## [Exercise prompt]
Starting at the line that contains "You are a computer-use", write out every line through the last one in the records below, word for word. Leave out any pictures.

## [Data for this task]
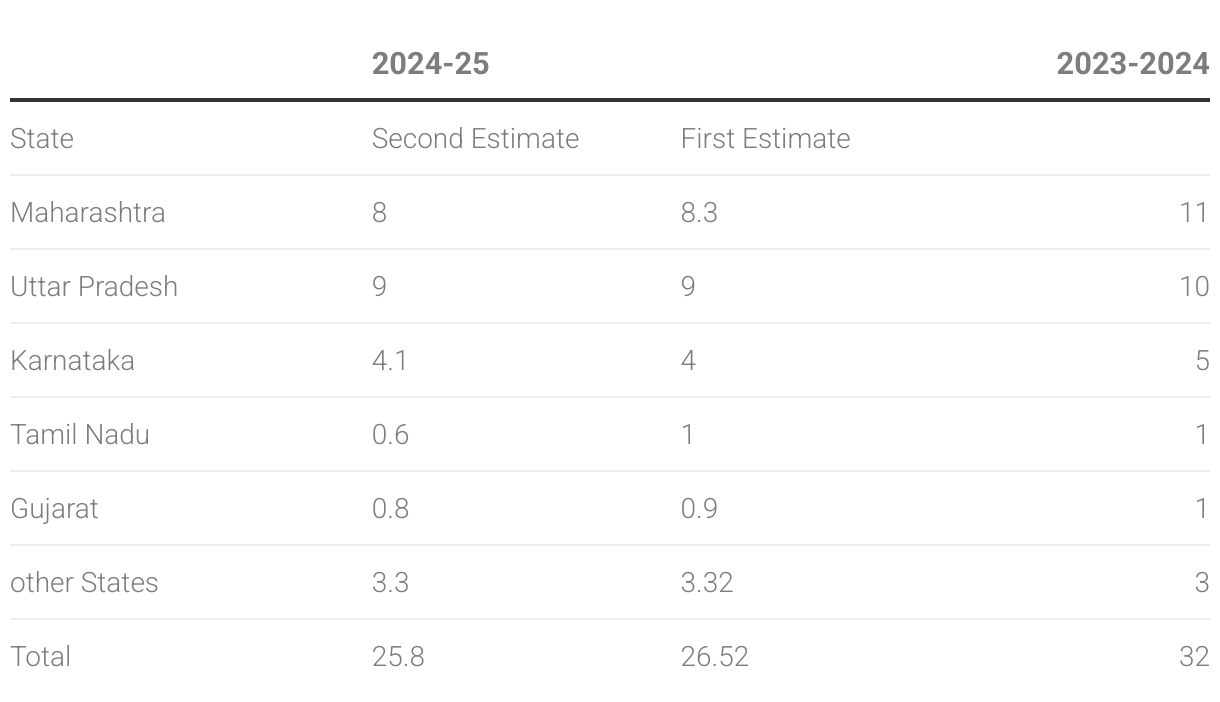
Task: Select Tamil Nadu's second estimate 0.6
Action: (x=390, y=434)
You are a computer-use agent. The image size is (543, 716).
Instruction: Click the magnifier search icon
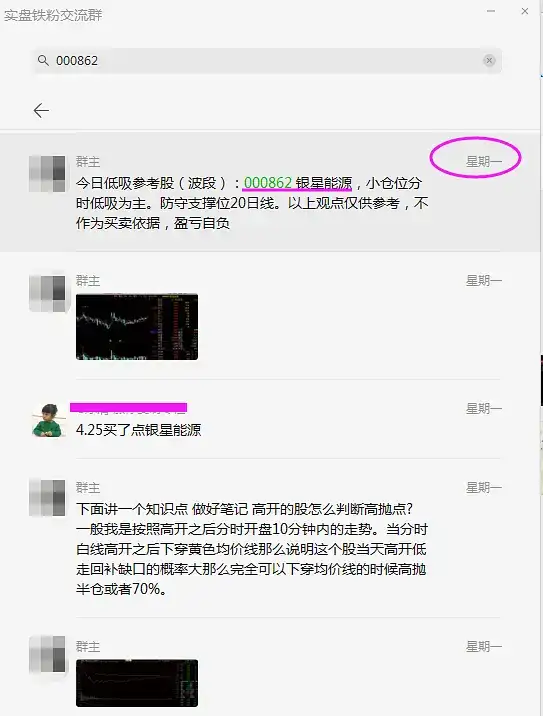coord(43,60)
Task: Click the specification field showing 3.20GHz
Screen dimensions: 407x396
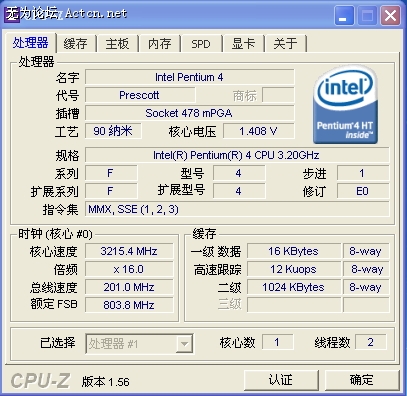Action: (x=237, y=155)
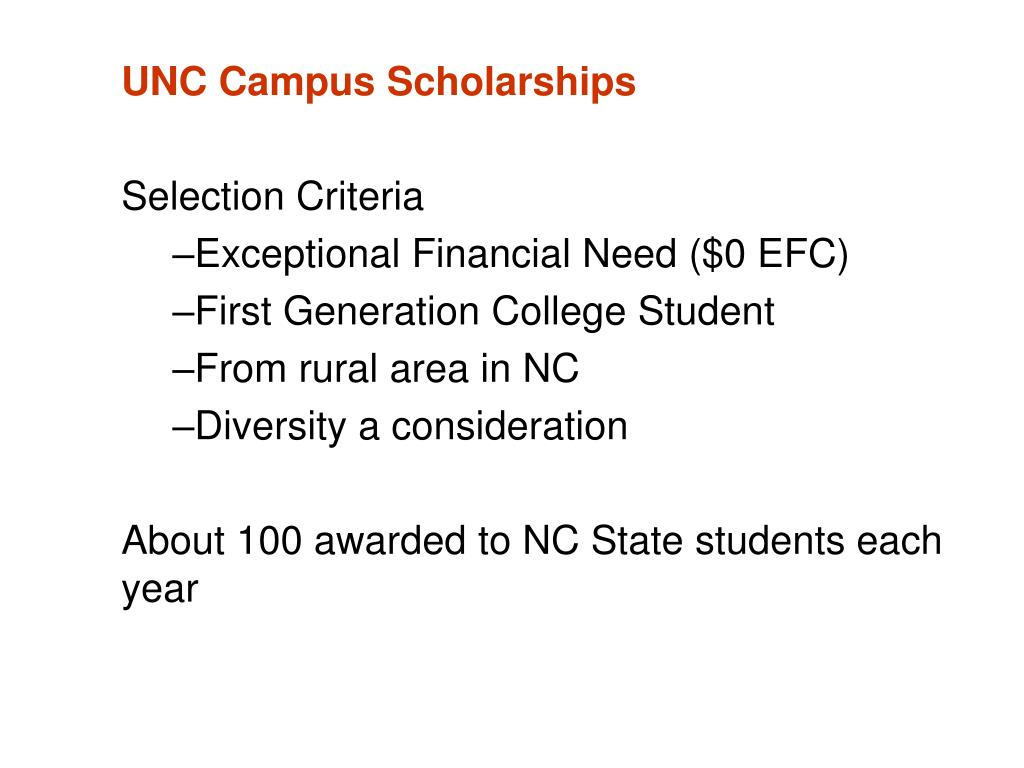Select the ($0 EFC) text
The width and height of the screenshot is (1024, 768).
[x=769, y=255]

## [Result for this task]
You are a computer-use agent. The image size is (543, 716).
Instruction: Click the magnifier search icon
coord(43,60)
Task: Click the specification field showing 3.20GHz
Screen dimensions: 407x396
Action: (x=237, y=155)
Select the ($0 EFC) text
The width and height of the screenshot is (1024, 768).
[x=769, y=255]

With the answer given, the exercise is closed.